### Listed records
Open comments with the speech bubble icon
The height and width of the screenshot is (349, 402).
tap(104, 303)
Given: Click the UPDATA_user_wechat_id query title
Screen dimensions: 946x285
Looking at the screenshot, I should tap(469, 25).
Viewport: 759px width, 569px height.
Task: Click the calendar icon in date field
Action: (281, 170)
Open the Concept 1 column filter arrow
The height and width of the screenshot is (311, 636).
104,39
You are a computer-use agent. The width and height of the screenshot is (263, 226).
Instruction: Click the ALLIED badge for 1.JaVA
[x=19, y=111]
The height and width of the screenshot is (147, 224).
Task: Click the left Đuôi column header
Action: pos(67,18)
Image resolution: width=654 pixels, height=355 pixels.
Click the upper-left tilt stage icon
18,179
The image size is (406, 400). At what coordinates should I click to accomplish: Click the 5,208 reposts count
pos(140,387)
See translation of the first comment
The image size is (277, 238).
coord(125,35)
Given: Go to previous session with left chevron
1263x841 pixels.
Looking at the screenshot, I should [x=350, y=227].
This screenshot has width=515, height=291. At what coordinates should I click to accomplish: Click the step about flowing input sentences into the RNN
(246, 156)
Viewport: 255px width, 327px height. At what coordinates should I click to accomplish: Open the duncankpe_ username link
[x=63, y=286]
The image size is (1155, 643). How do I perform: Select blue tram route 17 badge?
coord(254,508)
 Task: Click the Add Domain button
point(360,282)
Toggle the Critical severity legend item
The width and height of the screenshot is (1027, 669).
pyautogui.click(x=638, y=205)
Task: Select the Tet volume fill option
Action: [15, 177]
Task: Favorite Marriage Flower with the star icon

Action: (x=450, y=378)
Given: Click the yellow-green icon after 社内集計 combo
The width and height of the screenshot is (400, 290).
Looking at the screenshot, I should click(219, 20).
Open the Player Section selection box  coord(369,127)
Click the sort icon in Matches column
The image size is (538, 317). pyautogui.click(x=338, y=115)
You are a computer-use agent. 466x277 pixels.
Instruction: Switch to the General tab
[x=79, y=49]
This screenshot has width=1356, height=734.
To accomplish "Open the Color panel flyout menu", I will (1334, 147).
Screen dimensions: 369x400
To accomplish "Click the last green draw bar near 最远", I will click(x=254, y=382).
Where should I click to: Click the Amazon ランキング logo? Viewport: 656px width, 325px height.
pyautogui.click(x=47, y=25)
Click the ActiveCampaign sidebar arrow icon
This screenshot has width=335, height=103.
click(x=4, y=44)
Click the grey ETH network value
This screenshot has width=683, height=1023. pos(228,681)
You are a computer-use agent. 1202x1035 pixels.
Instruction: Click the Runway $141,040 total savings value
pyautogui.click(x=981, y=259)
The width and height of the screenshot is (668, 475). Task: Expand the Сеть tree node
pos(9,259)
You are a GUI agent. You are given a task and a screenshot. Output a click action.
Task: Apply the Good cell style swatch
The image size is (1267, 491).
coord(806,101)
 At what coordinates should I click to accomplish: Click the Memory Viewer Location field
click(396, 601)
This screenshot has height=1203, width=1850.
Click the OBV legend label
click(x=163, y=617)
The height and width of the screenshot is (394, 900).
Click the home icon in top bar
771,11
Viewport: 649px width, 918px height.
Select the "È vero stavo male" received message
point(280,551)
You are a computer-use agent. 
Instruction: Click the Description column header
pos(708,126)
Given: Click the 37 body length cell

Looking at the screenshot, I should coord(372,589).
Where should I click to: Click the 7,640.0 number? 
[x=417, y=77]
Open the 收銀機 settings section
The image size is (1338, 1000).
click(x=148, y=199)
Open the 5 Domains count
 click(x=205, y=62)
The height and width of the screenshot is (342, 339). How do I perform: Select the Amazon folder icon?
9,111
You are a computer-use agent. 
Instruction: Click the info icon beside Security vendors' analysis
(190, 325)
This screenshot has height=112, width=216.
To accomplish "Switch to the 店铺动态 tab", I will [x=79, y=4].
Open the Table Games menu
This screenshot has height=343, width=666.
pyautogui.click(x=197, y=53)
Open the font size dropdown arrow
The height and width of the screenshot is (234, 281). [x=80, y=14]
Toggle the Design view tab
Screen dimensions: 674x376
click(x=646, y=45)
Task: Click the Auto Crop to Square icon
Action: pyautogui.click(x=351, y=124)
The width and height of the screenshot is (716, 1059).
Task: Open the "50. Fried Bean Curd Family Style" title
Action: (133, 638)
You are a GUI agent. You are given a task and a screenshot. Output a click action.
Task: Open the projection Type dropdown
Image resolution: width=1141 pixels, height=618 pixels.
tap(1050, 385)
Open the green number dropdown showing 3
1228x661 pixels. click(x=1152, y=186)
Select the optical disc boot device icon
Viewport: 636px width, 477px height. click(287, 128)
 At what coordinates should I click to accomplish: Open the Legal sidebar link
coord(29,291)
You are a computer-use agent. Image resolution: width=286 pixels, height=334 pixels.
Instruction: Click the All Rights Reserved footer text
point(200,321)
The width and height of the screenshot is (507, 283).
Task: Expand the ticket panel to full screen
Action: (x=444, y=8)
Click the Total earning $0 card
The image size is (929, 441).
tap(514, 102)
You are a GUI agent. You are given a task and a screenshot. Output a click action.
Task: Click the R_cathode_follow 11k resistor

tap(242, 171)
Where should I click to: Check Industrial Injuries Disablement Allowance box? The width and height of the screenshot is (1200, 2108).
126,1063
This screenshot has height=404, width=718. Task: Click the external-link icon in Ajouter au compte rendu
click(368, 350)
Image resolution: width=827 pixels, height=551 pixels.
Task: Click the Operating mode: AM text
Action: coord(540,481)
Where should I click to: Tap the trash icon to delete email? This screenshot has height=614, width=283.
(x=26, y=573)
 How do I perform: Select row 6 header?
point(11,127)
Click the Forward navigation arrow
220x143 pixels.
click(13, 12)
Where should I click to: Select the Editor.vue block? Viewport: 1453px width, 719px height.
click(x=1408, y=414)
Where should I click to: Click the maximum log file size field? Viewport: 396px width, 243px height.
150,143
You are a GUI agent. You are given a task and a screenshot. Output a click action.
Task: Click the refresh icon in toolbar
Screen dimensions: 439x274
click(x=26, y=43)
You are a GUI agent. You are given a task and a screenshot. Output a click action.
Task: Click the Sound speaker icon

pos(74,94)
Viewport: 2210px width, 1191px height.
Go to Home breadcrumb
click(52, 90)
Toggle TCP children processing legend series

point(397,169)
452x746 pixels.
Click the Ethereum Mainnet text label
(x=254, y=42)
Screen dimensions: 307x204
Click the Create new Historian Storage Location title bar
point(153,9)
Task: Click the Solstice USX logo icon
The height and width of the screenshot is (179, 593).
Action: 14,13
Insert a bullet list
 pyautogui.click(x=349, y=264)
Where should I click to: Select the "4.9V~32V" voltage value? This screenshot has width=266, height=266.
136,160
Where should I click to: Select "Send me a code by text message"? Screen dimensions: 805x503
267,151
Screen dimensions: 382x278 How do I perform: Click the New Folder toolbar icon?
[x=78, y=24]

### What you have to do
Reproduce every one of the records above word for word, keeping each line as it appears.

### In response
Open comments with the speech bubble icon
The height and width of the screenshot is (349, 402).
tap(104, 303)
Given: Click the UPDATA_user_wechat_id query title
Screen dimensions: 946x285
Looking at the screenshot, I should tap(469, 25).
Viewport: 759px width, 569px height.
Task: Click the calendar icon in date field
Action: (281, 170)
Open the Concept 1 column filter arrow
The height and width of the screenshot is (311, 636).
104,39
You are a computer-use agent. The width and height of the screenshot is (263, 226).
Instruction: Click the ALLIED badge for 1.JaVA
[x=19, y=111]
The height and width of the screenshot is (147, 224).
Task: Click the left Đuôi column header
Action: pos(67,18)
Image resolution: width=654 pixels, height=355 pixels.
Click the upper-left tilt stage icon
18,179
The image size is (406, 400). At what coordinates should I click to accomplish: Click the 5,208 reposts count
pos(140,387)
See translation of the first comment
The image size is (277, 238).
coord(125,35)
Given: Go to previous session with left chevron
1263x841 pixels.
Looking at the screenshot, I should [x=350, y=227].
This screenshot has width=515, height=291. At what coordinates should I click to accomplish: Click the step about flowing input sentences into the RNN
(246, 156)
Viewport: 255px width, 327px height. At what coordinates should I click to accomplish: Open the duncankpe_ username link
[x=63, y=286]
The image size is (1155, 643). How do I perform: Select blue tram route 17 badge?
coord(254,508)
 Task: Click the Add Domain button
point(360,282)
Toggle the Critical severity legend item
The width and height of the screenshot is (1027, 669).
pyautogui.click(x=638, y=205)
Task: Select the Tet volume fill option
Action: [15, 177]
Task: Favorite Marriage Flower with the star icon

Action: (x=450, y=378)
Given: Click the yellow-green icon after 社内集計 combo
The width and height of the screenshot is (400, 290).
Looking at the screenshot, I should click(219, 20).
Open the Player Section selection box  coord(369,127)
Click the sort icon in Matches column
The image size is (538, 317). pyautogui.click(x=338, y=115)
You are a computer-use agent. 466x277 pixels.
Instruction: Switch to the General tab
[x=79, y=49]
This screenshot has width=1356, height=734.
To accomplish "Open the Color panel flyout menu", I will (1334, 147).
Screen dimensions: 369x400
To accomplish "Click the last green draw bar near 最远", I will click(x=254, y=382).
Where should I click to: Click the Amazon ランキング logo? Viewport: 656px width, 325px height.
pyautogui.click(x=47, y=25)
Click the ActiveCampaign sidebar arrow icon
This screenshot has width=335, height=103.
click(x=4, y=44)
Click the grey ETH network value
This screenshot has width=683, height=1023. pos(228,681)
You are a computer-use agent. 1202x1035 pixels.
Instruction: Click the Runway $141,040 total savings value
pyautogui.click(x=981, y=259)
The width and height of the screenshot is (668, 475). Task: Expand the Сеть tree node
pos(9,259)
You are a GUI agent. You are given a task and a screenshot. Output a click action.
Task: Apply the Good cell style swatch
The image size is (1267, 491).
coord(806,101)
 At what coordinates should I click to accomplish: Click the Memory Viewer Location field
click(396, 601)
This screenshot has height=1203, width=1850.
Click the OBV legend label
click(x=163, y=617)
The height and width of the screenshot is (394, 900).
Click the home icon in top bar
771,11
Viewport: 649px width, 918px height.
Select the "È vero stavo male" received message
point(280,551)
You are a computer-use agent. 
Instruction: Click the Description column header
pos(708,126)
Given: Click the 37 body length cell

Looking at the screenshot, I should coord(372,589).
Where should I click to: Click the 7,640.0 number? 
[x=417, y=77]
Open the 收銀機 settings section
The image size is (1338, 1000).
click(x=148, y=199)
Open the 5 Domains count
 click(x=205, y=62)
The height and width of the screenshot is (342, 339). How do I perform: Select the Amazon folder icon?
9,111
You are a computer-use agent. 
Instruction: Click the info icon beside Security vendors' analysis
(190, 325)
This screenshot has height=112, width=216.
To accomplish "Switch to the 店铺动态 tab", I will [x=79, y=4].
Open the Table Games menu
This screenshot has height=343, width=666.
pyautogui.click(x=197, y=53)
Open the font size dropdown arrow
The height and width of the screenshot is (234, 281). [x=80, y=14]
Toggle the Design view tab
Screen dimensions: 674x376
click(x=646, y=45)
Task: Click the Auto Crop to Square icon
Action: pyautogui.click(x=351, y=124)
The width and height of the screenshot is (716, 1059).
Task: Open the "50. Fried Bean Curd Family Style" title
Action: (133, 638)
You are a GUI agent. You are given a task and a screenshot. Output a click action.
Task: Open the projection Type dropdown
Image resolution: width=1141 pixels, height=618 pixels.
tap(1050, 385)
Open the green number dropdown showing 3
1228x661 pixels. click(x=1152, y=186)
Select the optical disc boot device icon
Viewport: 636px width, 477px height. click(287, 128)
 At what coordinates should I click to accomplish: Open the Legal sidebar link
coord(29,291)
You are a computer-use agent. Image resolution: width=286 pixels, height=334 pixels.
Instruction: Click the All Rights Reserved footer text
point(200,321)
The width and height of the screenshot is (507, 283).
Task: Expand the ticket panel to full screen
Action: (x=444, y=8)
Click the Total earning $0 card
The image size is (929, 441).
tap(514, 102)
You are a GUI agent. You are given a task and a screenshot. Output a click action.
Task: Click the R_cathode_follow 11k resistor

tap(242, 171)
Where should I click to: Check Industrial Injuries Disablement Allowance box? The width and height of the screenshot is (1200, 2108).
126,1063
This screenshot has height=404, width=718. Task: Click the external-link icon in Ajouter au compte rendu
click(368, 350)
Image resolution: width=827 pixels, height=551 pixels.
Task: Click the Operating mode: AM text
Action: coord(540,481)
Where should I click to: Tap the trash icon to delete email? This screenshot has height=614, width=283.
(x=26, y=573)
 How do I perform: Select row 6 header?
point(11,127)
Click the Forward navigation arrow
220x143 pixels.
click(13, 12)
Where should I click to: Select the Editor.vue block? Viewport: 1453px width, 719px height.
click(x=1408, y=414)
Where should I click to: Click the maximum log file size field? Viewport: 396px width, 243px height.
150,143
You are a GUI agent. You are given a task and a screenshot. Output a click action.
Task: Click the refresh icon in toolbar
Screen dimensions: 439x274
click(x=26, y=43)
You are a GUI agent. You are given a task and a screenshot. Output a click action.
Task: Click the Sound speaker icon

pos(74,94)
Viewport: 2210px width, 1191px height.
Go to Home breadcrumb
click(52, 90)
Toggle TCP children processing legend series

point(397,169)
452x746 pixels.
Click the Ethereum Mainnet text label
(x=254, y=42)
Screen dimensions: 307x204
Click the Create new Historian Storage Location title bar
point(153,9)
Task: Click the Solstice USX logo icon
The height and width of the screenshot is (179, 593).
Action: 14,13
Insert a bullet list
 pyautogui.click(x=349, y=264)
Where should I click to: Select the "4.9V~32V" voltage value? This screenshot has width=266, height=266.
136,160
Where should I click to: Select "Send me a code by text message"? Screen dimensions: 805x503
267,151
Screen dimensions: 382x278 How do I perform: Click the New Folder toolbar icon?
[x=78, y=24]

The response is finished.